Aujourd'hui, les jeunes ont soif de rencontrer sur leur chemin de vrais bergers, du genre de ceux qui donnent leur vie pour les brebis. Nous, les adultes, sommes invités à donner notre vie pour les jeunes, en leur donnant notre écoute, notre attention, notre temps, notre amitié. Jésus a regardé la foule comme un berger qui aime ses brebis. Maintenant, il leur parle, il les enseigne longuement. Nous, les adultes, devons avoir sur les jeunes un regard positif mais nous devons aussi prendre le temps de leur faire entendre la Parole de Jésus. Les jeunes ont besoin d'être écoutés. Mais ils ont aussi besoin d'apprendre à écouter Jésus qui leur parle.

L'Évangile nous révèle d'abord le visage de Jésus. Quand Jésus regarde quelqu'un, ses yeux parlent: ils disent l'amour. Le jeune homme riche  comprend qu'il est aimé; le fils prodigue comprend que son père l'accueille et que, malgré ses péchés, il est toujours son fils; dans le regard de Jésus, Pierre voit le pardon de ses reniements, et il fond en larmes. Les jeunes sont à la recherche d'un amour solide sur lequel ils peuvent s'appuyer. Ils ont besoin de sentir sur eux un regard qui dit l'amitié, le pardon, la compréhension, la confiance. Ils ont besoin de croiser le regard de Jésus et de se laisser bouleverser par lui. S'ils font cette expérience et s'ils font confiance à Jésus, ils sauront qu'ils sont aimés gratuitement, sans condition.

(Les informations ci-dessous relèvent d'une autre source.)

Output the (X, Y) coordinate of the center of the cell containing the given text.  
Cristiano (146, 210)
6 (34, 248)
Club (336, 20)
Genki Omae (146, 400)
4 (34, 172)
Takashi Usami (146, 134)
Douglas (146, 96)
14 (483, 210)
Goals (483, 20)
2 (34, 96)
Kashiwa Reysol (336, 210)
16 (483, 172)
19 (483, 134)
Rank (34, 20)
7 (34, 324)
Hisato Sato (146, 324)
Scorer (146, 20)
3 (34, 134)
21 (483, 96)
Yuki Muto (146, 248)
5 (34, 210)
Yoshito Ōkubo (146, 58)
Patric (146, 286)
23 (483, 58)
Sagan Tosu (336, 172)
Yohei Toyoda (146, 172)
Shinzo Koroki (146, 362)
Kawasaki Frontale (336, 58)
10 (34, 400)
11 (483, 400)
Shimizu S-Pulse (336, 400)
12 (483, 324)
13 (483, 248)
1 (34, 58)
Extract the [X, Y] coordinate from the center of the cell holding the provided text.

Alors, eux aussi voudront aimer gratuitement à leur tour et servir les autres par amour.

Jésus s'est choisi des gens ordinaires, il les a laissés dans leur milieu, il leur a demandé d'annoncer sa Bonne Nouvelle. Il n'a pas changé de méthode. C'est nous qu'il appelle aujourd'hui. Il compte sur nous, les adultes, pour être des témoins vivants de ce regard que Jésus pose sur eux. Entendrons-nous l'appel que Jésus nous lance?